Find a person who claims to have grown up in the 1980’s but never heard of ShowBiz Pizza or its iconic band of animatronic animal musicians known as The Rock-afire Explosion, and chances are you have encountered a liar. Possibly. I mean, maybe they were huge fans of ShowBiz’s much flashier competitor, Chuck E. Cheese. Both franchises were cut from the same cloth – a full-on experience of pure, uncut joy for the youth of America, complete with fun games and affordable pizza – but ShowBiz got there first. The 2008 documentary The Rock-afire Explosion, a true labor of love long unavailable on home video, makes its Blu-ray bow from those passionate purveyors of premium pop pleasures and perversities at American Genre Film Archive.

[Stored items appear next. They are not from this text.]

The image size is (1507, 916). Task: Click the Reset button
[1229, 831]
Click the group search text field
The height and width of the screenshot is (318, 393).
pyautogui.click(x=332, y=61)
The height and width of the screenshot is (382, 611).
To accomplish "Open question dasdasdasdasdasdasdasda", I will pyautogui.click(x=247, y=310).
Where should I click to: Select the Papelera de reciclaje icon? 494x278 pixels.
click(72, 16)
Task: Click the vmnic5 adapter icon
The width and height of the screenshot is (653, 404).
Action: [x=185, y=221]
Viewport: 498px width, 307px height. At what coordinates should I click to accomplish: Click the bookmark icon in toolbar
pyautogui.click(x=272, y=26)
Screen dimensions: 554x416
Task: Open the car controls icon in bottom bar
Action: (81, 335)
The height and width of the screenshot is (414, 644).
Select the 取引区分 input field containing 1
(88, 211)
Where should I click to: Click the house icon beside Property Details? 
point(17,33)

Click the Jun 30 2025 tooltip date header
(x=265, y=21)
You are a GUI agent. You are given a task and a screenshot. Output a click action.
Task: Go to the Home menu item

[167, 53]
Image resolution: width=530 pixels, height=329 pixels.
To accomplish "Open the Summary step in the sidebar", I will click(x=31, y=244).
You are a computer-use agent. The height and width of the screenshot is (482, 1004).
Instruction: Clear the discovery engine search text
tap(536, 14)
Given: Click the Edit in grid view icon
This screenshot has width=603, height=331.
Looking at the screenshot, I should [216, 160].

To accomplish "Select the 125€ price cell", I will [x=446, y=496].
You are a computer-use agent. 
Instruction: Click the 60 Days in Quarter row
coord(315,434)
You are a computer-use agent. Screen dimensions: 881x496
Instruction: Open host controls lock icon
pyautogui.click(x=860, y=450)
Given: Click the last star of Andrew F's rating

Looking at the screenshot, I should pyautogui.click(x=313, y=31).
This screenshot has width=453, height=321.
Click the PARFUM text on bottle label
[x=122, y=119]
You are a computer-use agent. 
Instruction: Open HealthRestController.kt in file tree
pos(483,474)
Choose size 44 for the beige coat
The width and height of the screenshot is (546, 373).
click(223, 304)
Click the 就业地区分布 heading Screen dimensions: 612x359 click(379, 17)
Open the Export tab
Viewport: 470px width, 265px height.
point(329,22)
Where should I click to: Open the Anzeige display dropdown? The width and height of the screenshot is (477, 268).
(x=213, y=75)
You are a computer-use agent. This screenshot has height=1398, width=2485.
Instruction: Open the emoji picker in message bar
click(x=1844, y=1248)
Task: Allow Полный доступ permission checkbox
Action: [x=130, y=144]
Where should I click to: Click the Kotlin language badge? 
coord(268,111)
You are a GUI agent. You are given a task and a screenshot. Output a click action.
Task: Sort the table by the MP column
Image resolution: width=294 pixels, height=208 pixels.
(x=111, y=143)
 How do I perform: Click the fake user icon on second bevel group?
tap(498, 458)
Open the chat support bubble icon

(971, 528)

Director Brett Whitcomb takes us on a brief (72 minutes!) but informative journey from the humble origins of ShowBiz and its signature entertainment act to the painstaking and expensive efforts of devoted ShowBiz fans to keep its legacy alive. The film features interviews with most of the Rock-afire’s surviving creators and more than a few of its ardent admirers, archival footage of the animatronic geniuses at work, vintage ShowBiz commercials, and more.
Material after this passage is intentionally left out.